THE INFORMAL PERENNIAL GARDEN
Friday,  55 degrees F at the ferry dock, 50 on the back porch.Wind SSW, very light.  The humidity is 84%, the barometer falling, now at 30.16."
   The perennial garden is blooming with Iris, peonies, columbine, lilies and other late-spring flowers.  It is all a colorful jumble of  blooms and green leaves, an appearance we love but which may be too naturalistic and informal for many tastes.
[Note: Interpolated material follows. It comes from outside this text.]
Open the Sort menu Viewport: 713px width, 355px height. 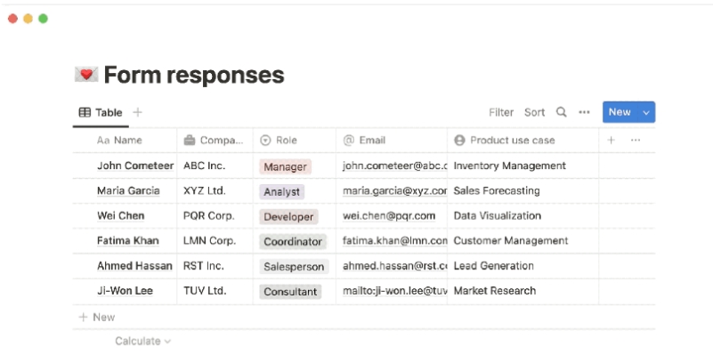[534, 112]
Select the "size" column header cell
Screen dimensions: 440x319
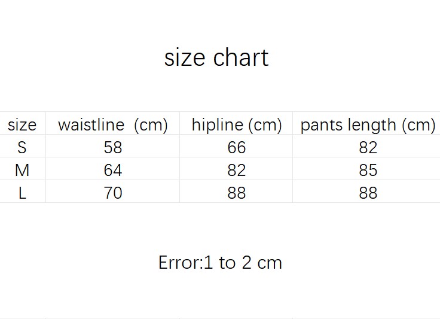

   The white pines, Pinus strobus, in the Pine Family, are ready to shed their pollen, the male cones looking like shinny golden buttons on a green overcoat.  The male cones are on the lower and mid-branches of the trees, while the seed-bearing female cones hang pendulously from the upper branches.  When the pollen is shed, the wind blows it up into the upper branches to fertilize the female cones (the seed cones are still green and difficult to see, but last year's cones are quite evident),
   Conifer pollen release is a major ecological event, and locations near large white pines, such as our back yard, will be laden with dusty golden pollen for days.  I will be sneezing, that's for sure, and porch railings and furniture will be covered with the golden dust.  It will take a good rain to wash the pollen from streets and other surfaces. Meanwhile, we are having a botanical gold rush.